_Aim of the task_
Please write out word for word the lines that run from the start of the items through the line containing "Looking at the screenshot, I should coord(131,142).", with both ends included.

[Stored entries]
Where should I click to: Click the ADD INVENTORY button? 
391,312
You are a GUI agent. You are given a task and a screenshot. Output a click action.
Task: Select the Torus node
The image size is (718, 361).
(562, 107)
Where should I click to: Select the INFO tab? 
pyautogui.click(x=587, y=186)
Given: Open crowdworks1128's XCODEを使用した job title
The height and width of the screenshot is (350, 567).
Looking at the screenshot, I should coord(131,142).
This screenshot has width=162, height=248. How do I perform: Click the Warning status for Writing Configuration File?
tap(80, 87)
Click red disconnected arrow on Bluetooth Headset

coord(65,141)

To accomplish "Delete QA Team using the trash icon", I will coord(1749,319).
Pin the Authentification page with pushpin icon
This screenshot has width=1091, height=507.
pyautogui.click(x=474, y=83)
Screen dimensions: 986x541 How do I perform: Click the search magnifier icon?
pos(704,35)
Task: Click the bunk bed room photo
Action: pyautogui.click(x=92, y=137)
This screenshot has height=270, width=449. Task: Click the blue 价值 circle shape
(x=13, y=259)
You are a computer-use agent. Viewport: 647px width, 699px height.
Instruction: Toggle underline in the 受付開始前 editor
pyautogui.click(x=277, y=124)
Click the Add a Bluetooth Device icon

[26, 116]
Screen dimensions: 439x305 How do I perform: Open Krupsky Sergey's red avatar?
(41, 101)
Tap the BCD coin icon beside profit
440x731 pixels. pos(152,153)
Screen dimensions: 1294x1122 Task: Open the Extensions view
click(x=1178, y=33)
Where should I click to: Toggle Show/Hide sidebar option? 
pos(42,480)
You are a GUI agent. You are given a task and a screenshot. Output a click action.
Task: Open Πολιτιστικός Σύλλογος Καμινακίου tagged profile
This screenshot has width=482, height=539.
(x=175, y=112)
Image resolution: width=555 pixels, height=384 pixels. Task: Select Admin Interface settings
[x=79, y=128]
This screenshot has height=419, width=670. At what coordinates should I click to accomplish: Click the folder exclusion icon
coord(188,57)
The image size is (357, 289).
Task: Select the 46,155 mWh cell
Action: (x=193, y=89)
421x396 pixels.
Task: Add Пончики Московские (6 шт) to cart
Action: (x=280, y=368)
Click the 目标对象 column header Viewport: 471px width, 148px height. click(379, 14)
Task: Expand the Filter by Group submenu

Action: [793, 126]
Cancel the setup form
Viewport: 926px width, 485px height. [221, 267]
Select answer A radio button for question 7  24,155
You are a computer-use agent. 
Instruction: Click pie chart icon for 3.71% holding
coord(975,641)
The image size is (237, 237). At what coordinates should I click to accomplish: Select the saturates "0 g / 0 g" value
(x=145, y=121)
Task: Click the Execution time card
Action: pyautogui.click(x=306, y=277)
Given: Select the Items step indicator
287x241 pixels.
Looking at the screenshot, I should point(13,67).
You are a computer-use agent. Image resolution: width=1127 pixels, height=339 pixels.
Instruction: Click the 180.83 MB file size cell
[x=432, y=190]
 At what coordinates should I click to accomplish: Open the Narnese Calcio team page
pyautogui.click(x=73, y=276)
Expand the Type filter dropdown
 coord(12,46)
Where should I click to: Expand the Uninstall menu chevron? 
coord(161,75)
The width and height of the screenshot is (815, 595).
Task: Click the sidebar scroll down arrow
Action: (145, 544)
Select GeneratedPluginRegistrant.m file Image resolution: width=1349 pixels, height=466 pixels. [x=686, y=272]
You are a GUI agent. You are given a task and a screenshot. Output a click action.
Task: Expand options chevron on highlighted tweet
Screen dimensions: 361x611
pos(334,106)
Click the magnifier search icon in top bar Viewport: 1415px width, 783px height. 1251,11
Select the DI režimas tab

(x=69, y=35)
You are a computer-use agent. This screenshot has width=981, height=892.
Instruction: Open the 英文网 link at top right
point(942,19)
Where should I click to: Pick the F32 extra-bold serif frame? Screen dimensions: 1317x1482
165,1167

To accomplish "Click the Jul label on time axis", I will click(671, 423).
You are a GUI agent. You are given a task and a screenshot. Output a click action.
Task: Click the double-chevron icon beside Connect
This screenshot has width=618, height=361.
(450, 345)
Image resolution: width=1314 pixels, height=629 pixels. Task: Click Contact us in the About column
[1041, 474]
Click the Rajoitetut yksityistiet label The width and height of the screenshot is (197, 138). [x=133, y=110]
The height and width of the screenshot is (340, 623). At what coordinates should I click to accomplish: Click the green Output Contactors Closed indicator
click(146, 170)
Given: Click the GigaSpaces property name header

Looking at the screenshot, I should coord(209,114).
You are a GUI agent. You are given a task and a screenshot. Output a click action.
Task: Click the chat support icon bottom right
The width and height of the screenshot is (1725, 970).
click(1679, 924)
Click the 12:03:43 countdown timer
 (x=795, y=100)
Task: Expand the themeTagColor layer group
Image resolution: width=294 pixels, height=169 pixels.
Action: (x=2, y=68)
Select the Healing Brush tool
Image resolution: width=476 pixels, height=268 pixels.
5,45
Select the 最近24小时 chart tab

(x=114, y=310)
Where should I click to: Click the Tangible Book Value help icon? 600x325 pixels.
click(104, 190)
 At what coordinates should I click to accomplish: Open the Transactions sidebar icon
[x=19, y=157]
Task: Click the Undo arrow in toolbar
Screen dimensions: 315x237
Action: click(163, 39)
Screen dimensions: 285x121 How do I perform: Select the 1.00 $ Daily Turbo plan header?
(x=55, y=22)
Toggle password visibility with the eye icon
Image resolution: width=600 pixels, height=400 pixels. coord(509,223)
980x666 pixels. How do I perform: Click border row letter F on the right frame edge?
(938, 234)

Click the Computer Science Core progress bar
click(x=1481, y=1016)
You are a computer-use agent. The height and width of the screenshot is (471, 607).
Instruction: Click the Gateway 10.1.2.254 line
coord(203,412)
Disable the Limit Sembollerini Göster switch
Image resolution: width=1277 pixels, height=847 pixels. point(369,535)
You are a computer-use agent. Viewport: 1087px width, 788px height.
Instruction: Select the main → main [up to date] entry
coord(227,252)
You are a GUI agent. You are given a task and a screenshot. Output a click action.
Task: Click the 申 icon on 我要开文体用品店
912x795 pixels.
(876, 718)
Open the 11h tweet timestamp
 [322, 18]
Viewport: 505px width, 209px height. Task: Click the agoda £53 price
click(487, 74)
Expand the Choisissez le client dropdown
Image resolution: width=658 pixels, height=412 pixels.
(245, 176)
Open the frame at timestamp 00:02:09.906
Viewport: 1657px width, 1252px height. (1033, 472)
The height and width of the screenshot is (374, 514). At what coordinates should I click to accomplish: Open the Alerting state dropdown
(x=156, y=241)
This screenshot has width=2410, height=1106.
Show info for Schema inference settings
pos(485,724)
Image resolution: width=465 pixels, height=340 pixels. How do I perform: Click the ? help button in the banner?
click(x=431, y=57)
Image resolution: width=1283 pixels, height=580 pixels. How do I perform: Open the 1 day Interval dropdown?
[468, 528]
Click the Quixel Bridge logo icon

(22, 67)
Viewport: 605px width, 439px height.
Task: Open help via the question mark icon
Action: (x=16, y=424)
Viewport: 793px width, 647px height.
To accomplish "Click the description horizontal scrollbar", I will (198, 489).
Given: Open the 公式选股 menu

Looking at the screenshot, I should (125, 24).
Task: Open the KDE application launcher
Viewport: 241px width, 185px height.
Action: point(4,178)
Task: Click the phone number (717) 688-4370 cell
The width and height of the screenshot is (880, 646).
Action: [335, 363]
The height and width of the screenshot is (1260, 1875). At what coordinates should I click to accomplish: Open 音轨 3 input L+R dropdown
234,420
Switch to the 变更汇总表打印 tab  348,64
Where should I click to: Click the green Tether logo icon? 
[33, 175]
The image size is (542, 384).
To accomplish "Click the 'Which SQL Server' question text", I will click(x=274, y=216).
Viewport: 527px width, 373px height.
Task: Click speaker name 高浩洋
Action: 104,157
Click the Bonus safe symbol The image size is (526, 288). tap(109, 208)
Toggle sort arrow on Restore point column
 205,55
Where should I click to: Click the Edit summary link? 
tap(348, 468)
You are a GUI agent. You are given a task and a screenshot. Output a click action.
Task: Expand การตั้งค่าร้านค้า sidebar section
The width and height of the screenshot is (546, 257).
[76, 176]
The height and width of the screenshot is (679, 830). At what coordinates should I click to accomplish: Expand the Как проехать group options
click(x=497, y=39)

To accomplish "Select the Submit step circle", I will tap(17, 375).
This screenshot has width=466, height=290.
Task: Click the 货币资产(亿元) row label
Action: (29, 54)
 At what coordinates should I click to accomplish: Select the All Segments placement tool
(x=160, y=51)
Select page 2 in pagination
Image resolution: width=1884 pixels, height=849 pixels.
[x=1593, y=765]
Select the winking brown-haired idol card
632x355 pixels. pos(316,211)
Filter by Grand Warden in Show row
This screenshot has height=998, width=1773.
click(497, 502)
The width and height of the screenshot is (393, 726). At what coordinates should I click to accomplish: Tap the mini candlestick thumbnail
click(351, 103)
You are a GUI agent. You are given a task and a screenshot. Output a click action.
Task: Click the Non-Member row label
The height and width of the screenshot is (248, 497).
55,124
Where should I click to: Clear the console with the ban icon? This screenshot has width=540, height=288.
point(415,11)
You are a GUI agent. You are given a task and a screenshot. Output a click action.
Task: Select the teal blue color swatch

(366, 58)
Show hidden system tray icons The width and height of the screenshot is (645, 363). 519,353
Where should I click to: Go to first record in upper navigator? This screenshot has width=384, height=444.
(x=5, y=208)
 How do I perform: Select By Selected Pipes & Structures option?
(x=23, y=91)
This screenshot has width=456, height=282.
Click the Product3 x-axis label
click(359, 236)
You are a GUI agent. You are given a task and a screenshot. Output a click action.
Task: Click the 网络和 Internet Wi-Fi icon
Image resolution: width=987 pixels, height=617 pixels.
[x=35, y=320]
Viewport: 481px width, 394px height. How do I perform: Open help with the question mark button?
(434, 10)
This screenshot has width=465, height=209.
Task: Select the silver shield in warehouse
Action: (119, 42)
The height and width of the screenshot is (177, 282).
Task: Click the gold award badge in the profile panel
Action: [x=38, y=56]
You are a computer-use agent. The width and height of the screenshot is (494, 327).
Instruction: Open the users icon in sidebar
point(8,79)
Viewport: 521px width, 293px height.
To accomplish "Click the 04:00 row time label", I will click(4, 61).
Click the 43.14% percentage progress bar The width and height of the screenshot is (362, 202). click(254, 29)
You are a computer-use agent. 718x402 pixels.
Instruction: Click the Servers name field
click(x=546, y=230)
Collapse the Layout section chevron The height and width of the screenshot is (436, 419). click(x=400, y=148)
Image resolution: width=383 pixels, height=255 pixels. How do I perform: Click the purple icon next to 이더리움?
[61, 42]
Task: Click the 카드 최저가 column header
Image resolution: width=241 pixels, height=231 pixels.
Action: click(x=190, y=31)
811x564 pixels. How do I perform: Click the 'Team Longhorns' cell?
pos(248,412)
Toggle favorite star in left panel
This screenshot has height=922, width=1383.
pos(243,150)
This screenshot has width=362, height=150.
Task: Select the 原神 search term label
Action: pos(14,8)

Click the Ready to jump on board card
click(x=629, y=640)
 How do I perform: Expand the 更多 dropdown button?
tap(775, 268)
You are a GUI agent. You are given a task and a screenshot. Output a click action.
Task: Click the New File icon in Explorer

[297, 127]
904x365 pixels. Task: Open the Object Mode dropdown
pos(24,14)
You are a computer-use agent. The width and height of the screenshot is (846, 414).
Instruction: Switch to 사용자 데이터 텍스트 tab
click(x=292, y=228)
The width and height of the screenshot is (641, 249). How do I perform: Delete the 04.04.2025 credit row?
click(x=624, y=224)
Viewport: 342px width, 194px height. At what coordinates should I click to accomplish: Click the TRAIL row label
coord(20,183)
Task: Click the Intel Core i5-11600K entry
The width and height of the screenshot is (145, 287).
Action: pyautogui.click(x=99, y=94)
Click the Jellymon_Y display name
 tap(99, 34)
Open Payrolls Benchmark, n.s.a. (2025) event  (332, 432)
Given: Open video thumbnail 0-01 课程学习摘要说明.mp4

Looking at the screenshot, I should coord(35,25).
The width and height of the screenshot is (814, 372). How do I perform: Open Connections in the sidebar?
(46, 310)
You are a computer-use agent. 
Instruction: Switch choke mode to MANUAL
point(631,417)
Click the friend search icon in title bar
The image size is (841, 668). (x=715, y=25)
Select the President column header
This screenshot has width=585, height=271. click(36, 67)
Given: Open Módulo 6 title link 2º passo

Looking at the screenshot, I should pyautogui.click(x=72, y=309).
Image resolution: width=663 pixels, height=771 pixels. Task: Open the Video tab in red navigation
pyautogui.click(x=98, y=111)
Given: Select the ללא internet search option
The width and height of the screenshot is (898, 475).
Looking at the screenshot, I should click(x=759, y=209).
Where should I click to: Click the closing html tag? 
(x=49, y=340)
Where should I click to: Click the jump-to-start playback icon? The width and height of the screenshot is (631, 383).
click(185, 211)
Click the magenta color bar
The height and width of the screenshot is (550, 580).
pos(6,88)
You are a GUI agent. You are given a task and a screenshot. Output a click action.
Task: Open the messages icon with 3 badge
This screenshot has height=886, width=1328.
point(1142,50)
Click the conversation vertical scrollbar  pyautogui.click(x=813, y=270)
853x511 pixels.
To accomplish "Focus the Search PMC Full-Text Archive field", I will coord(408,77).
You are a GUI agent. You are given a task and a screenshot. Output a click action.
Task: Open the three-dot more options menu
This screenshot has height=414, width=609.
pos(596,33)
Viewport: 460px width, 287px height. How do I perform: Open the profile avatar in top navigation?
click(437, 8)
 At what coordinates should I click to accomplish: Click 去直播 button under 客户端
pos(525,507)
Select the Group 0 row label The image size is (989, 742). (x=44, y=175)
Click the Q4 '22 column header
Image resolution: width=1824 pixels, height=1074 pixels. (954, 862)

_Exercise answer_
Where should I click to: Click the ADD INVENTORY button? 
391,312
You are a GUI agent. You are given a task and a screenshot. Output a click action.
Task: Select the Torus node
The image size is (718, 361).
(562, 107)
Where should I click to: Select the INFO tab? 
pyautogui.click(x=587, y=186)
Given: Open crowdworks1128's XCODEを使用した job title
The height and width of the screenshot is (350, 567).
Looking at the screenshot, I should coord(131,142).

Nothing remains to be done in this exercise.